Cristine Lietz/pixelio.de

In den letzten Jahren häufen sich die Berichte und Umfragen in den Medien, gemäß denen immer mehr Arbeitnehmer mit dem Stress am Arbeitsplatz und dem Druck durch den Chef immer schlechter umgehen können.

Führungsethik befasst sich mit der Frage, wie die Relation zwischen Führungskräften und Mitarbeitern fair und

menschenwürdig gestaltet werden kann. In der hierarchischen Struktur eines Unternehmens sind asymmetrische Machtverteilungen Fakt. Dennoch müssen Fragen gestellt werden; wie Weisungsbefugnisse sich legitimieren lassen und verantwortungsvoll ausgeübt werden können.

Innerhalb unseres Staates garantiert die Verfassung jedem Bürger Grundrechte. In einem demokratischen Staat wie dem unseren ist dieses zum Glück selbstverständlich. In der Arbeitswelt finden die demokratischen Grundregeln leider nicht immer genügend Beachtung. Der Mitarbeiter hat nicht nur eine Rolle innerhalb seines Unternehmens, darüber hinaus ist er auch als Person anzusehen, die über Grundrechte verfügt. Als Mitarbeiter ist jemand für das Unternehmen Mittel zum Zweck, als Person, die er/sie gleichzeitig ist, ist er/sie wiederum Selbstzweck. Dies ist eine Forderung, die auf Kants Kategorischen Imperativ zurückgeht, der es verbietet, jemanden bloß als Mittel zu gebrauchen.

Die Führungsethik muss Normen formulieren, die Standards für das Verhalten von Führungskräften und Mitarbeitern festlegen. Sie ist dabei nur ein Teilgebiet der Wirtschaftsethik. Ihre Überlegungen sind bisher in die betriebswirtschaftliche Literatur nicht in ausreichendem Maß eingegangen.

Vorgesetzte und Mitarbeiter müssen sich gegenseitig trotz der hierarchischen Struktur, in die sie eingebunden sind, als Wesen gleicher Würde ansehen. D. h. jede Person hat einen Subjektcharakter, den man ihr nicht absprechen kann. Wer das versuchen würde, käme in einen Selbstwiderspruch oder unerträglichen Zynismus.

Aus diesen Zusammenhängen ergibt sich die Notwendigkeit führungsethische Grundsätze zu formulieren. Wie können nun entsprechende Normen aussehen?

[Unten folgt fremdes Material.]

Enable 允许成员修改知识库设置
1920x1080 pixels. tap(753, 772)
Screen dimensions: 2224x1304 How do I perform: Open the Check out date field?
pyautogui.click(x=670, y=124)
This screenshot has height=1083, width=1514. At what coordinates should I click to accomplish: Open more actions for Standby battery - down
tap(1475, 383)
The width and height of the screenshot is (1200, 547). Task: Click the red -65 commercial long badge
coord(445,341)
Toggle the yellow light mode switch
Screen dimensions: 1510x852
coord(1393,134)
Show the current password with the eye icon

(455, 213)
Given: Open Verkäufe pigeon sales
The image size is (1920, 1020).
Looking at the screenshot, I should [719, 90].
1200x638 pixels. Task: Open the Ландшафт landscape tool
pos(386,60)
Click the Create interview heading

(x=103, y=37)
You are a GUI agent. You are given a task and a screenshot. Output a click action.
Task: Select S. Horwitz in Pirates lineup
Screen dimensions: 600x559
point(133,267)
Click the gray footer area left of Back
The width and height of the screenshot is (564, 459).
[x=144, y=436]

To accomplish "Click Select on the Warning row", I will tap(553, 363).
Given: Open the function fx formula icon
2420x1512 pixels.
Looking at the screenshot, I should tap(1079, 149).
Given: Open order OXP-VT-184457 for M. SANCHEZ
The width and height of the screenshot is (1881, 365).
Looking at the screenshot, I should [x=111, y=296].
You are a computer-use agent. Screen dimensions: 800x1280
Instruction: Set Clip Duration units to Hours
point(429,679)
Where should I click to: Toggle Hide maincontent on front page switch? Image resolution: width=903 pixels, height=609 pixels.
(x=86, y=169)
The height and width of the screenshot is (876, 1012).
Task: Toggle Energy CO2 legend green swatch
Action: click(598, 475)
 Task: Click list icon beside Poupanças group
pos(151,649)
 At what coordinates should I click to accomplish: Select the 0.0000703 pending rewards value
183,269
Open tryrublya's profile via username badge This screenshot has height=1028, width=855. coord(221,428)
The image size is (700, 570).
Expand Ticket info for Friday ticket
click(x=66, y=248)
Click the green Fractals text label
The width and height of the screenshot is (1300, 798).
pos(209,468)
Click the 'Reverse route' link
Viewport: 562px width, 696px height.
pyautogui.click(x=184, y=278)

Die Weisungsbefugnis des Vorgesetzten muss sich wie folgt legitimieren: sie muss funktional notwendig und arbeitsvertraglich beschrieben sein. Dabei müssen der Subjektcharakter und die humane Würde des Mitarbeiters gewahrt bleiben sowie ihm Chancen zur Persönlichkeitsentwicklung gegeben werden. Zu den elementaren Persönlichkeitsrechten zählen die physische und psychische Unantastbarkeit, der Schutz der Privatsphäre und der Schutz vor Diskriminierung und Willkür.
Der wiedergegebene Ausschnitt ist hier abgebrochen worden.